I think NET’s function is for exposure. Since Hong Kong [puts] more emphasis on the written form (e.g. grammar), foreigners might use language or the words in many different ways in their culture. As we are living in Hong Kong, we do not know that and the NET can tell us and students. He brings the real use of language to us. I think it is the most valuable to the NET.

(Local English teachers FG) The perceptions of local English teachers in this section can be further illuminated by reference to the views expressed by NETs in the non-school-based NET focus group discussion. In that gathering, NETs expressed the view that some teaching approaches employed in their schools could be changed to better meet the needs of children growing up in the Internet age. Teachers

149 spoke of adopting a multimodal stimulus approach, often based on video input, as a necessary way of getting through to the new generation of school children. These approaches were often contrasted with approaches more commonly adopted by local English teachers which, NETs felt, were based on the teacher’s own successful learning experiences, but failed to stimulate lower ability students or meet their learning needs:

… Now what’s interesting there, from my experience is that you’ve got [local] teachers teaching students the same way that they learnt, in the sense that they were successful at learning in this particular exam-driven mode. They were good at linguistic intelligence and whatever, mathematics, but when they come back, when we’re dealing with these Band 3 students, it’s a different type of learning. And these are smart kids, but in a different way.

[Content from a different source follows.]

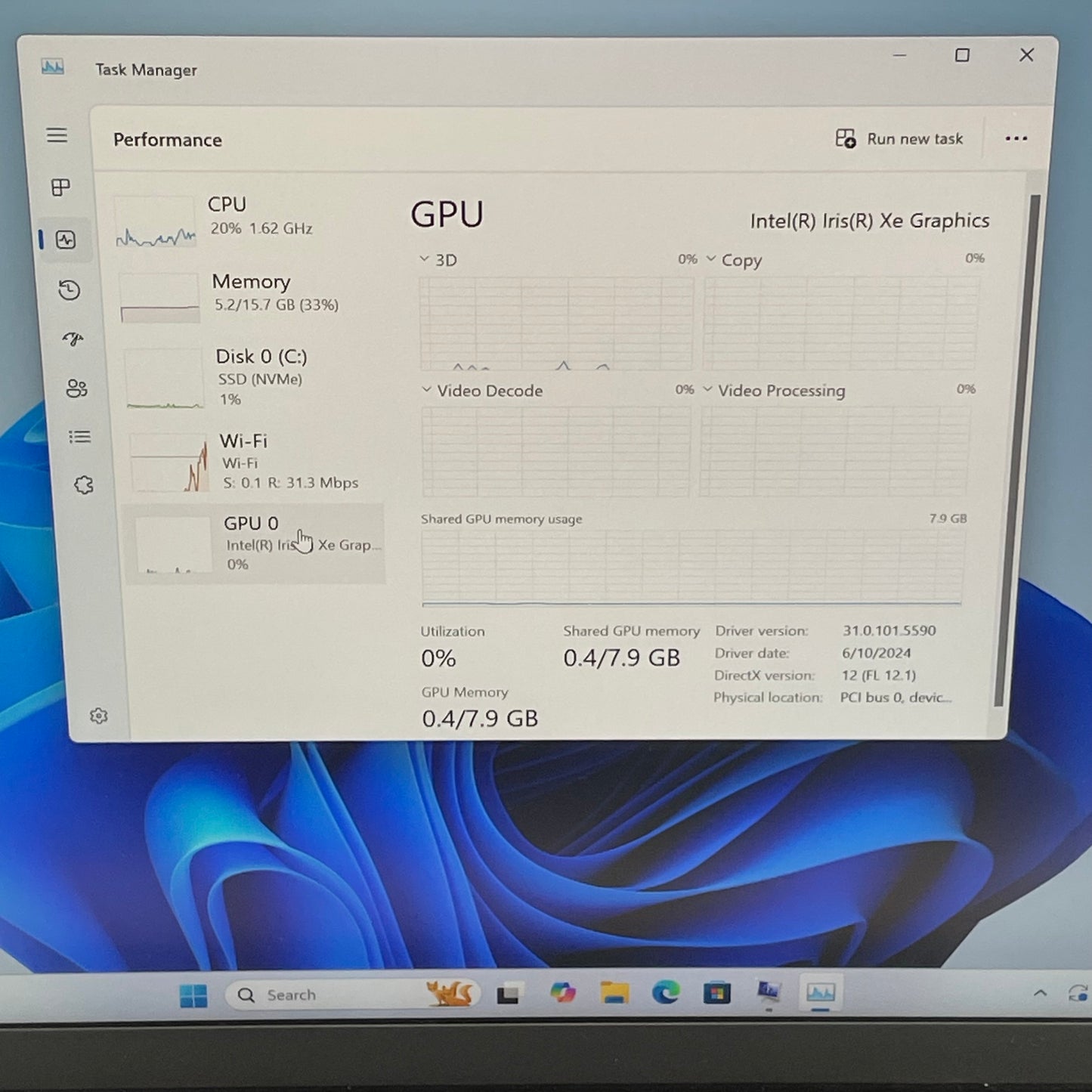Viewport: 1092px width, 1092px height.
Task: Collapse the Video Processing section
Action: (707, 390)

(Non-school-based NET FG) Lower ability students, participants agreed, needed a different style of teaching in which the focus was on self-esteem and confidence rather than on academic achievement.

[The Principal] wanted the NET’s opinion on the school, so I prepared twenty pages of notes over the years, but one thing was this, and she was agreeable to it, although I haven’t seen it happen yet … I think we’d agreed that the focus tends to be on student achievement rather than self-esteem. As a teacher, my starting point is the student’s self-esteem. If you start with their self-esteem and giving them confidence, you’ll get a lot more achievement.

And, I’ve found that throughout the years. If you give them a little bit of achievement in something simple, you know, the experience of success makes you feel good about yourself. And so many of our students have their self-esteem and self-confidence totally shattered. From the beginning. I saw that on my first day.

(Non-school-based NET FG)

150 CF3: The impact of the NET on local English teachers’ pedagogical practices is affected by NET deployment patterns.

A diverse range of views was expressed by stakeholders regarding the most appropriate deployment for a NET. Some considered the NET as bringing added value in the teaching of oral skills and co-curricular activities. Others felt that it was important for the NET to gain experience of mainstream teaching in addition to organising activities in order that they could acquire the local knowledge which was considered essential to effective teaching in Hong Kong.

I think if I only have the NET teach the oral lesson, then he [will not be] so familiar with the syllabus or the curriculum in Hong Kong. Therefore, I talked to the panel [and]

we thought that the NET needed to have a full class, so that he can [become] familiar with what is going on in Hong Kong, otherwise he just has his mindset in England... In Hong Kong, it’s different, totally different… Therefore, I do think that [for] the NET the first thing is not only create an English learning environment at school but also perform… the tasks just like other teachers.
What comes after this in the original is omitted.